> _SELECTED TEXT_
"""

Then the high frequency coefficients selection rule based on the SF can be written as:

$$H_{j,l}^F(x,y)=\{\begin{array}{c}{H}_{j,l}^I(x,y)S{F}_{j,l}^I(x,y)\ge S{F}_{j,l}^P(x,y)\\ H_{j,l}^P(x,y)S{F}_{j,l}^I(x,y)<S{F}_{j,l}^P(x,y)\end{array}$$

(12)

4. Experiments and Discussion

To estimate the performance of the proposed pan-sharpening framework, some experiments have been performed on three different satellite datasets, which will be introduced in detail next. Several common evaluation indexes in the pan-sharpening field are explained. In addition, some comparison tests are implemented to compare the proposed framework with IHS- and PCA-based methods and other existing state-of-the-art pan-sharpening methods.

4.1. Datasets

In this paper, the proposed method has been conceived for very high-resolution datasets, and it has been tested on data acquired by some of the most advanced systems for remote sensing of optical data. These include WorldView-2, QuickBird, and IKONOS; their main characteristics are summarized in

Table 1. Spatial resolutions of the satellite datasets used in this study.

	PAN	MS
WorldView-2	0.46 m GSD at nadir	1.84 m GSD at nadir
IKONOS	0.82 m GSD at nadir	3.28 m GSD at nadir
QuickBird	0.72 m GSD at nadir	2.88 m GSD at nadir

and

Table 2. The wavelength range (nm) of spectral bands in different satellite datasets used in this paper.

	PAN	Coastal	Blue	Green	Yellow	Red	Red Edge	Nir	Nir2
WorldView-2	450–800	400–450	450–510	510–580	585–625	630–690	705–745	770–895	860–1040
IKONOS	526–929	NA	445–516	506–595	NA	632–698	NA	757–853	NA
QuickBird	450–900	NA	450–520	520–600	NA	630–690	NA	760–900	NA

. This sensors selection allows us to study the robustness of the proposed method with respect to both spectral and spatial resolution [35].

The WorldView-2 dataset used in this paper was obtained from the literature [36], which is an open data share platform; it was collected by the Beijing key laboratory of digital media. The size of the MS images and PAN images in this dataset are $128\times 128$ and $512\times 512$, respectively. Simultaneously, the reference images were also provided in this dataset, so we directly used the reference images as a standard for objective evaluation. However, WorldView-2 is an 8-band MS satellite; this database only provided the 5 (R), 3 (G), and 2 (B) bands of the MS image as the real color image. In order to check the performance of the proposed framework in the case of a multiband (more than three bands), two other types of datasets, IKONOS [37] and QuickBird [38], were utilized. These two datasets are all captured from the four-band MS satellite. The size of the MS image and PAN image of IKONOS used in this paper are $256\times 256$ and $1024\times 1024$, respectively; those for QuickBird images are $512\times 512$ and $2048\times 2048$, respectively. Because there is no high resolution MS image in these two datasets, we degrade the original MS and PAN images by a factor of 4 using the protocol in literature [39] to yield the MS and PAN images of IKONOS with pixel size $64\times 64$ and $256\times 256$, and yield the MS and PAN images of QuickBird with pixel size $128\times 128$ and $512\times 512$. Then, the corresponding original MS images were used as the reference image to compare the fused image.

"""

> _PROBLEM_
Rewrite the stretch of the pan-sharpening passage from "In this paper, the" through "in this study.", putting "Earth observation" in place of "remote sensing".

> _RECORDED DATA_
"""

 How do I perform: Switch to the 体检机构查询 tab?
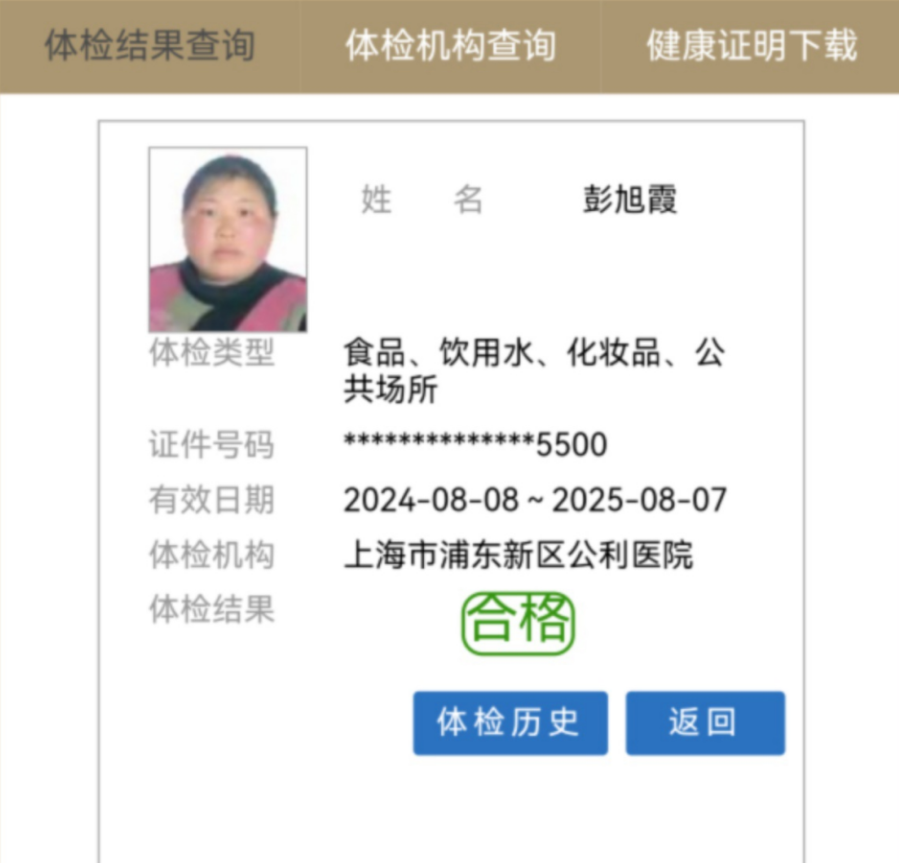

"""

> _EXPECTED ANSWER_
In this paper, the proposed method has been conceived for very high-resolution datasets, and it has been tested on data acquired by some of the most advanced systems for Earth observation of optical data. These include WorldView-2, QuickBird, and IKONOS; their main characteristics are summarized in

Table 1. Spatial resolutions of the satellite datasets used in this study.